Wednesday, July 02, 2008

'Vintage' Pope Benedict XVI, media victim

Pope watchers have been put on notice that the Vatican does not take kindly to facile labels like "retro" or "vintage" when discussing the sartorial choices of Pope Benedict XVI.

After insistent rumours that the pope's red shoes were from luxury house Prada, the Vatican finally put the matter to rest.

Benedict, 81, is a "simple and sober man (who is) not dressed by Prada but by Christ," the newspaper L'Osservatore Romano wrote last week, noting that the colour symbolises the blood of martyrs.

While his Serengeti sunglasses may have helped the pope make Esquire magazine's list of the world's best-dressed men last year -- he was named "Accessorizer of the Year" -- pope watchers have noted an apparent hankering for the past both in his vestments and in his liturgical choices.

These include lace or richly embroidered surplices, centuries-old mitres and a red wool camauro cap with ermine trim that goes back to the 12th century and had last been worn by John XXIII, who died in 1963.

Benedict has also brought back the ombrellino, a small umbrella used to symbolise the pope's temporal powers.

Many see in the latest changes the hand of Monsignor Guido Marini, a discreet prelate who became the new master of pontifical liturgical celebrations in October.

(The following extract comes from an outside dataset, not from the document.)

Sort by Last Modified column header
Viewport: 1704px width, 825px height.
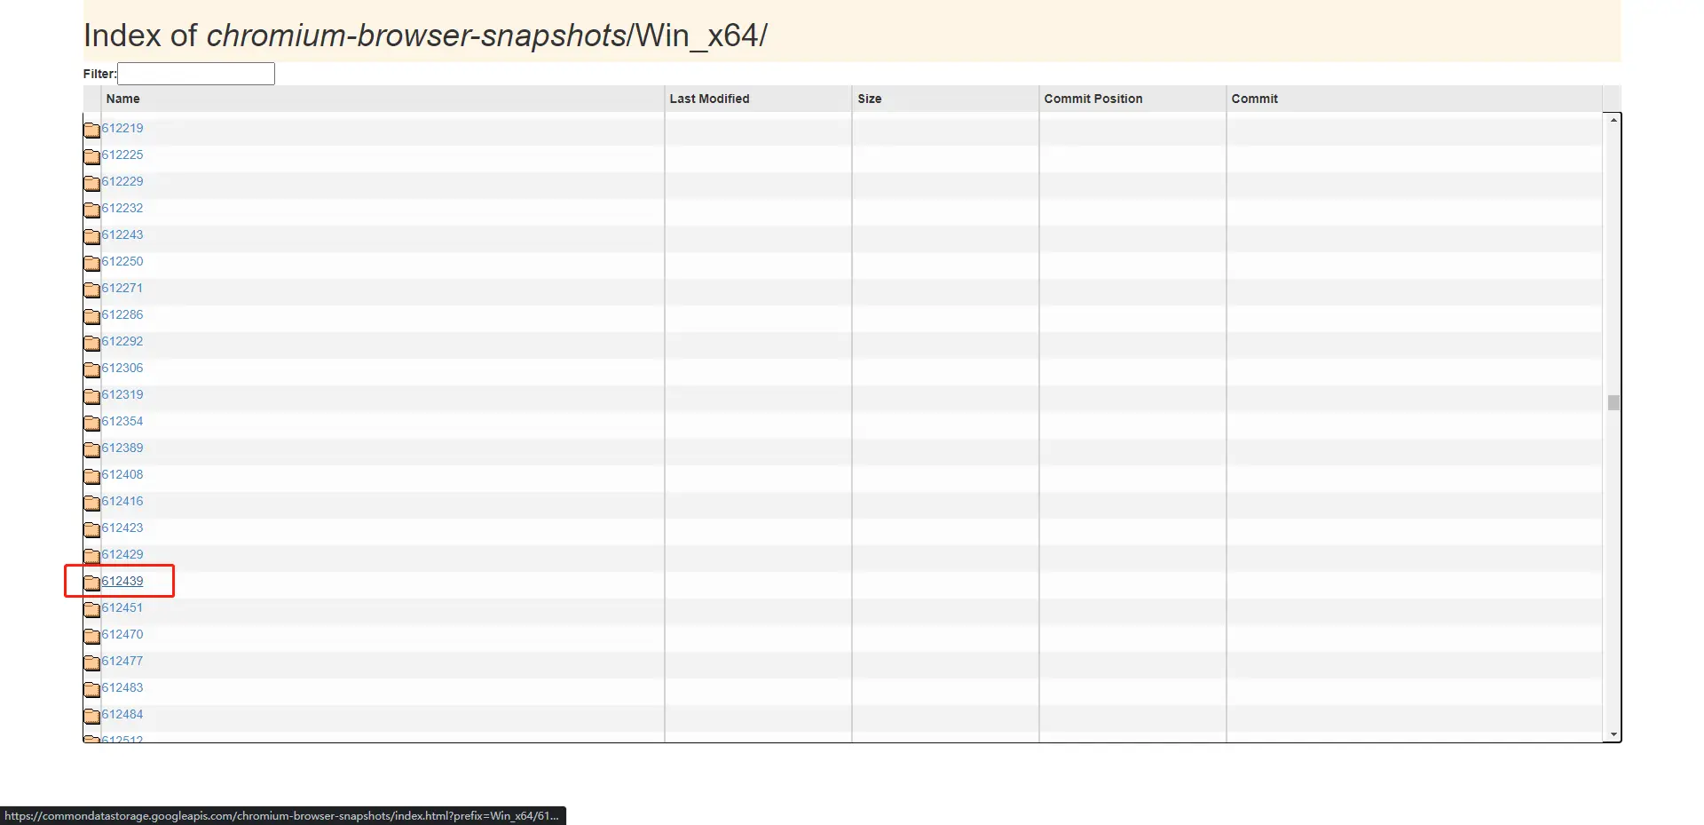pos(709,99)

Marini, who has largely kept the press at arm's length, gave his first interview to an Italian daily, Il Giornale, in May, which reportedly upset the Vatican with its headline: "The Vintage Pope".

This is perhaps why Marini turned to the Osservatore Romano, which carried his explanation that the use of age-old liturgical accessories was aimed at reinforcing a "sense of mystery" and "the sacred".

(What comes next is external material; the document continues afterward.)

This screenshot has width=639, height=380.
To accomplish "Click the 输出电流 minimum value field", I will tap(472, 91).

The pope caused a stir at an open-air mass in southern Italy last month when he offered communion wafers to pilgrims kneeling on a prie-dieu -- a type of bench used by a person at prayer -- rather than standing.

Kneeling for communion was never prohibited, but the practice -- along with many others considered as reflecting a paternalistic interpretation of the priesthood -- was largely abandoned after the reforms of the Second Vatican Council in the early 1960s.

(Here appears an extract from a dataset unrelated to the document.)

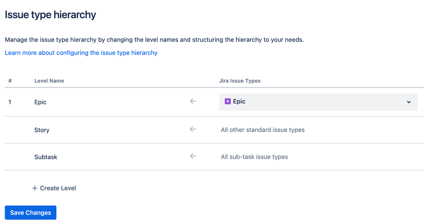Click All sub-task issue types text
Screen dimensions: 424x224
[254, 157]
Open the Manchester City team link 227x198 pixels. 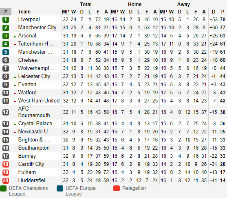point(37,28)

The generally practised alternative, considered less intimidating, is for the priest to put the sacred wafer into the hand of the worshipper standing before him, who then puts it into his or her own mouth.

Last year Benedict rehabilitated the 16th-century Latin mass in certain circumstances, saying the old and new forms of the mass should "mutually enrich each other".

Marini predicted that the pope would continue to offer communion wafers into the mouths of kneeling pilgrims in future celebrations.

He said the practice "aids the devotion of the faithful, and makes it easier to enter into the sense of mystery."

Rejecting labels of pre- and post-Vatican II, Marini said: "The Church lives according to the law of continuity in virtue of which it recognises development rooted in tradition."

Comparing practices before and after Vatican II, he added, is "mistaken and typical of highly reductive ideological views."

One prelate, on condition of anonymity, told AFP of his misgivings about the changes underway at the Vatican. "The liturgical celebration is first of all a spiritual encounter between believers and Christ. The increasingly insistent focus on ritual could give this encounter a constrained feeling."